RREF — Reduced Row Echelon Form
A unique matrix form obtained via row operations where: each non-zero row's leading entry is 1 (pivot), each pivot is to the right of pivots above, all entries above and below each pivot are 0, and zero rows are at the bottom.
Row Space
The span of the rows of a matrix. dim(Row A) = rank(A) = dim(Col A). Row space ⊥ null space.
S
Singular Matrix
A square matrix with det(A) = 0. A singular matrix has no inverse. Its rows/columns are linearly dependent.

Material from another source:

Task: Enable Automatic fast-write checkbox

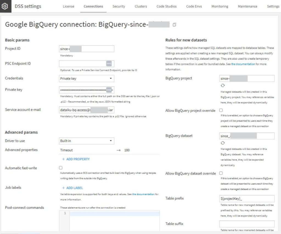Action: point(61,168)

SVD — Singular Value Decomposition
Factorization A = UΣVᵀ. U and V are orthogonal; Σ is diagonal with non-negative singular values σ₁ ≥ ... ≥ σₙ ≥ 0. Generalizes eigendecomposition to non-square matrices.
Span
The set of all linear combinations of a set of vectors. span{v₁,...,vₙ} is the smallest subspace containing all vᵢ.
Symmetric Matrix
A matrix equal to its transpose: A = Aᵀ. Symmetric matrices always have real eigenvalues and an orthonormal set of eigenvectors (Spectral Theorem).
T
Trace tr(A)
The sum of the diagonal entries of a square matrix. tr(A) = Σᵢ aᵢᵢ = sum of eigenvalues. tr(AB) = tr(BA).
Transpose Aᵀ
Matrix formed by swapping rows and columns: (Aᵀ)ᵢⱼ = Aⱼᵢ. If A is m×n then Aᵀ is n×m.
Z
Zero Matrix O
The matrix of all zeros. Acts as the additive identity: A + O = A. det(O) = 0.